Red Bull Formula One driver Mark Webber of Australia drives during the qualifying session of the Abu Dhabi F1 Grand Prix at the Yas Marina circuit on Yas Island, November 2, 2013.
The pole, with Webber approaching the end of his Formula One career this month, was the Australian's 13th in 12 years and second in three races.
"Mark did a very good lap so congratulations to him," said Vettel, who is chasing his seventh win in a row after wrapping up a fourth successive title with victory from pole in India last weekend.
"I should have done a little bit better, but I don't know if it would have been enough. He did a great job, no mistakes," added the German, whose team also secured their fourth constructors' crown in a row in India.
"We lost it in turn one, sorry guys," the 26-year-old had said over the team radio, explaining later that he had pushed too hard.
Mercedes filled the second row at the Yas Marina circuit, with Germany's Nico Rosberg qualifying third and Britain's 2008 world champion Lewis Hamilton fourth despite spinning off on his final lap when the car's right rear wishbone broke after he hit the kerb.
Until then, the split times showed the Briton had the pace to be on the front row.
"I don't think there is any high risk for tomorrow and we should be able to fix it in parc ferme and race OK tomorrow," said principal Ross Brawn.
Only Vettel and Hamilton, when he was with McLaren, had previously qualified on pole in the four races to date in the Emirate, but Webber has qualified well there before even if it is not a favourite track.
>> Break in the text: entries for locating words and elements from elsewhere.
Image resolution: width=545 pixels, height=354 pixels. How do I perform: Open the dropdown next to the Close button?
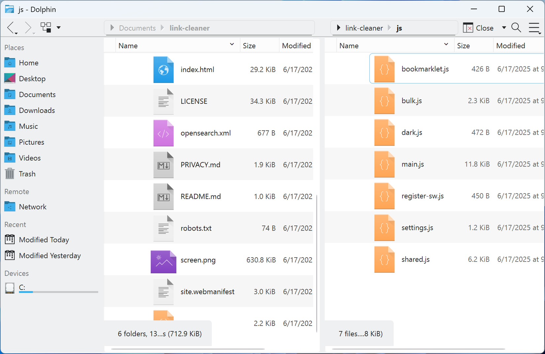[x=504, y=28]

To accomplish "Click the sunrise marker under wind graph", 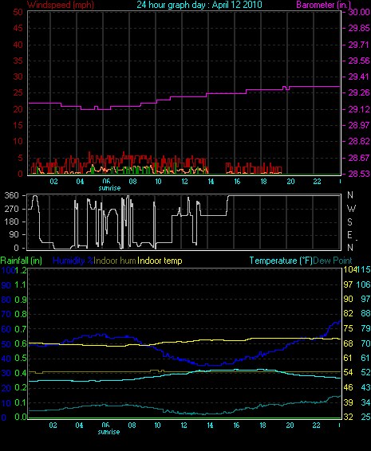I will tap(109, 188).
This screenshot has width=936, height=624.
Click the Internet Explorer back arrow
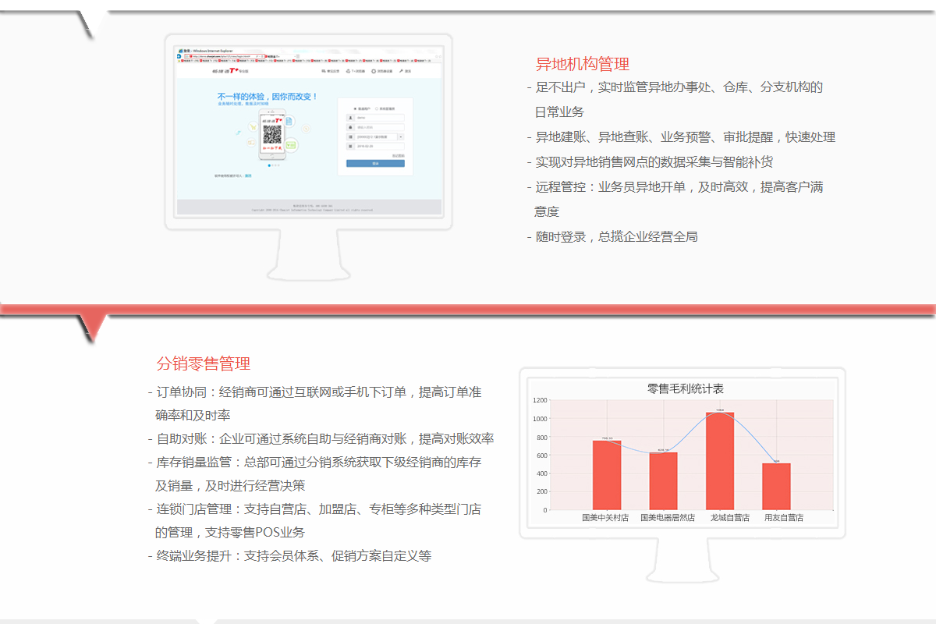pyautogui.click(x=179, y=56)
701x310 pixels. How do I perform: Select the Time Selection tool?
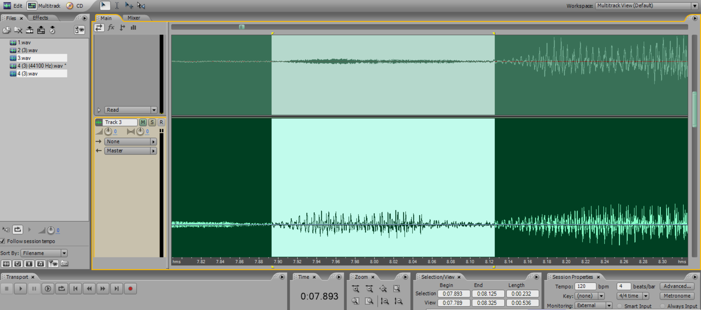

"I think it's probably no secret that I like the more flowing circuits," he said. "I think it's a strong type of layout for Seb, as he's proved in Singapore and those type of tracks."
Kimi Raikkonen, who is third overall and 24 points behind future Ferrari team mate Fernando Alonso, qualified fifth for Lotus in a race he had contemplated not coming to only days earlier.
The Finn, who won in Abu Dhabi last year, had told reporters on Friday he had not been paid by Lotus all season, and he might have wondered why he bothered after his car failed a post-qualifying floor test and he was sent to the back of the starting grid.
That lifted Alonso to 10th on the grid, a boost for the Spaniard in his battle to lift Ferrari back ahead of second-placed Mercedes in the constructors' standings while staving off Lotus.
Brazilian team mate Felipe Massa, who is leaving the team at the end of the year to make way for Raikkonen, starts seventh with Mexican Sergio Perez alongside for McLaren.
"All weekend we haven't been so quick and in qualifying we were not so fast," Alonso told reporters. "Also my laps were not so clean and I lost a couple of tenths."
Raikkonen's team mate, Romain Grosjean, who has finished third in his last three races, moved up to sixth after Raikkonen's exclusion with Sauber's Nico Hulkenberg in fifth.
McLaren suffered a mysterious lack of pace after looking more promising in practice, with Jenson Button qualifying only 13th - but starting 12th - and baffled by the car.
"I didn't have any grip, just couldn't get the tyres working," said the 2009 champion.
"It's completely different to what I've experienced all weekend. Everything was a challenge today," added the Briton, whose team have yet to finish higher than fifth this season.